:: Supplied records

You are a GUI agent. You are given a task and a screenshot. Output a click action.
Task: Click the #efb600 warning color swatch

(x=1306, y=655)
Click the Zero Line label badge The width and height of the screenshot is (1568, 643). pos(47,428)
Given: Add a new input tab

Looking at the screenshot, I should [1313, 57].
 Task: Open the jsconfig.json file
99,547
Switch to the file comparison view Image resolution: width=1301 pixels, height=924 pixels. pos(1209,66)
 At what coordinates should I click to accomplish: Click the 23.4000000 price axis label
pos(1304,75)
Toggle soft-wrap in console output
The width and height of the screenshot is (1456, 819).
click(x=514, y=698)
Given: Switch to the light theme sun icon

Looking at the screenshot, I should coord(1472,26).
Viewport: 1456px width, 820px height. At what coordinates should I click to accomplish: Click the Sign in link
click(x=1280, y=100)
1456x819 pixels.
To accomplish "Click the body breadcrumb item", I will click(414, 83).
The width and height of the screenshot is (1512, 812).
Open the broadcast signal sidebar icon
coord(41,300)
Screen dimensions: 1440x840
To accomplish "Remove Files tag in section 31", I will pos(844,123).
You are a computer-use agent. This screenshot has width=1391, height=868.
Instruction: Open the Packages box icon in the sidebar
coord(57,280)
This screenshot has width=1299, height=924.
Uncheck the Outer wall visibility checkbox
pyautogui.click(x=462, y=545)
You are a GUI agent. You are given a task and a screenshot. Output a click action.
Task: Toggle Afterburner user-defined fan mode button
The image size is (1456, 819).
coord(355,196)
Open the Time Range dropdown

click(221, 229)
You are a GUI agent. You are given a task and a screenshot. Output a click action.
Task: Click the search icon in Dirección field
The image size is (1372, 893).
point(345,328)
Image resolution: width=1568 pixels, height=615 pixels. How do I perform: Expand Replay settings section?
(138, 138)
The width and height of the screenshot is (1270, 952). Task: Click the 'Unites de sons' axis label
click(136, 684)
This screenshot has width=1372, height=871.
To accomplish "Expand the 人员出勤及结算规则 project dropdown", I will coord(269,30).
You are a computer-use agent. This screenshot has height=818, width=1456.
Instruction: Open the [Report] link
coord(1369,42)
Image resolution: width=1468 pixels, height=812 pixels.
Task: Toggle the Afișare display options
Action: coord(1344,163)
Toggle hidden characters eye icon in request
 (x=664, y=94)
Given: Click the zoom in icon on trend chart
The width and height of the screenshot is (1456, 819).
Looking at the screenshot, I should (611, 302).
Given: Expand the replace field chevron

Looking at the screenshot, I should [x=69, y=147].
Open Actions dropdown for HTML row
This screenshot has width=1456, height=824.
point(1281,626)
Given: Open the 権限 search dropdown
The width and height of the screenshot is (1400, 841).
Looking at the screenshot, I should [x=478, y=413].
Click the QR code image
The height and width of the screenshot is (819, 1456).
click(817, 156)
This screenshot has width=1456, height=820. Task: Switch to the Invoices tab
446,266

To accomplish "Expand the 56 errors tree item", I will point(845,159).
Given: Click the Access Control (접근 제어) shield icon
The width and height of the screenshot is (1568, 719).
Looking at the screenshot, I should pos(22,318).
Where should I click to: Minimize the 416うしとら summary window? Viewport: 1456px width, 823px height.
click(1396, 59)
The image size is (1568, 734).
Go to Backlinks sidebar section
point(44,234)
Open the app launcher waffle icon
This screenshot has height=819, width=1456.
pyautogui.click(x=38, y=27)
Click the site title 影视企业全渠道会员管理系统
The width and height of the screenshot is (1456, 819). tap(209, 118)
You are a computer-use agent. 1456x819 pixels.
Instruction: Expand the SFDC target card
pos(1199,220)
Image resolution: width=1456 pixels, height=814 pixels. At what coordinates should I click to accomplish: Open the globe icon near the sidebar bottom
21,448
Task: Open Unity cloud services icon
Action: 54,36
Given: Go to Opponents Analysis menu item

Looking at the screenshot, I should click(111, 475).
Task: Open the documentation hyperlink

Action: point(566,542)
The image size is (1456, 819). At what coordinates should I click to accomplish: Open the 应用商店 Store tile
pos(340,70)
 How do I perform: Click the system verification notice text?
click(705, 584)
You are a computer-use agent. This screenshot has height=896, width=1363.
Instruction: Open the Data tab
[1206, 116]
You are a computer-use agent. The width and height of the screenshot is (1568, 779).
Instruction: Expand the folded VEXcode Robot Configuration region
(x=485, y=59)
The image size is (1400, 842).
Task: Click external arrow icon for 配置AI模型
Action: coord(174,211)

::::

→ What is expected
The entries above must be transcribed word for word.

→ Answer box
You are a GUI agent. You are given a task and a screenshot. Output a click action.
Task: Click the #efb600 warning color swatch

(x=1306, y=655)
Click the Zero Line label badge The width and height of the screenshot is (1568, 643). pos(47,428)
Given: Add a new input tab

Looking at the screenshot, I should [1313, 57].
 Task: Open the jsconfig.json file
99,547
Switch to the file comparison view Image resolution: width=1301 pixels, height=924 pixels. pos(1209,66)
 At what coordinates should I click to accomplish: Click the 23.4000000 price axis label
pos(1304,75)
Toggle soft-wrap in console output
The width and height of the screenshot is (1456, 819).
click(x=514, y=698)
Given: Switch to the light theme sun icon

Looking at the screenshot, I should coord(1472,26).
Viewport: 1456px width, 820px height. At what coordinates should I click to accomplish: Click the Sign in link
click(x=1280, y=100)
1456x819 pixels.
To accomplish "Click the body breadcrumb item", I will click(414, 83).
The width and height of the screenshot is (1512, 812).
Open the broadcast signal sidebar icon
coord(41,300)
Screen dimensions: 1440x840
To accomplish "Remove Files tag in section 31", I will pos(844,123).
You are a computer-use agent. This screenshot has width=1391, height=868.
Instruction: Open the Packages box icon in the sidebar
coord(57,280)
This screenshot has width=1299, height=924.
Uncheck the Outer wall visibility checkbox
pyautogui.click(x=462, y=545)
You are a GUI agent. You are given a task and a screenshot. Output a click action.
Task: Toggle Afterburner user-defined fan mode button
The image size is (1456, 819).
coord(355,196)
Open the Time Range dropdown

click(221, 229)
You are a GUI agent. You are given a task and a screenshot. Output a click action.
Task: Click the search icon in Dirección field
The image size is (1372, 893).
point(345,328)
Image resolution: width=1568 pixels, height=615 pixels. How do I perform: Expand Replay settings section?
(138, 138)
The width and height of the screenshot is (1270, 952). Task: Click the 'Unites de sons' axis label
click(136, 684)
This screenshot has width=1372, height=871.
To accomplish "Expand the 人员出勤及结算规则 project dropdown", I will coord(269,30).
You are a computer-use agent. This screenshot has height=818, width=1456.
Instruction: Open the [Report] link
coord(1369,42)
Image resolution: width=1468 pixels, height=812 pixels.
Task: Toggle the Afișare display options
Action: coord(1344,163)
Toggle hidden characters eye icon in request
 (x=664, y=94)
Given: Click the zoom in icon on trend chart
The width and height of the screenshot is (1456, 819).
Looking at the screenshot, I should (611, 302).
Given: Expand the replace field chevron

Looking at the screenshot, I should [x=69, y=147].
Open Actions dropdown for HTML row
This screenshot has width=1456, height=824.
point(1281,626)
Given: Open the 権限 search dropdown
The width and height of the screenshot is (1400, 841).
Looking at the screenshot, I should [x=478, y=413].
Click the QR code image
The height and width of the screenshot is (819, 1456).
click(817, 156)
This screenshot has width=1456, height=820. Task: Switch to the Invoices tab
446,266

To accomplish "Expand the 56 errors tree item", I will point(845,159).
Given: Click the Access Control (접근 제어) shield icon
The width and height of the screenshot is (1568, 719).
Looking at the screenshot, I should pos(22,318).
Where should I click to: Minimize the 416うしとら summary window? Viewport: 1456px width, 823px height.
click(1396, 59)
The image size is (1568, 734).
Go to Backlinks sidebar section
point(44,234)
Open the app launcher waffle icon
This screenshot has height=819, width=1456.
pyautogui.click(x=38, y=27)
Click the site title 影视企业全渠道会员管理系统
The width and height of the screenshot is (1456, 819). tap(209, 118)
You are a computer-use agent. 1456x819 pixels.
Instruction: Expand the SFDC target card
pos(1199,220)
Image resolution: width=1456 pixels, height=814 pixels. At what coordinates should I click to accomplish: Open the globe icon near the sidebar bottom
21,448
Task: Open Unity cloud services icon
Action: 54,36
Given: Go to Opponents Analysis menu item

Looking at the screenshot, I should click(111, 475).
Task: Open the documentation hyperlink

Action: point(566,542)
The image size is (1456, 819). At what coordinates should I click to accomplish: Open the 应用商店 Store tile
pos(340,70)
 How do I perform: Click the system verification notice text?
click(705, 584)
You are a computer-use agent. This screenshot has height=896, width=1363.
Instruction: Open the Data tab
[1206, 116]
You are a computer-use agent. The width and height of the screenshot is (1568, 779).
Instruction: Expand the folded VEXcode Robot Configuration region
(x=485, y=59)
The image size is (1400, 842).
Task: Click external arrow icon for 配置AI模型
Action: coord(174,211)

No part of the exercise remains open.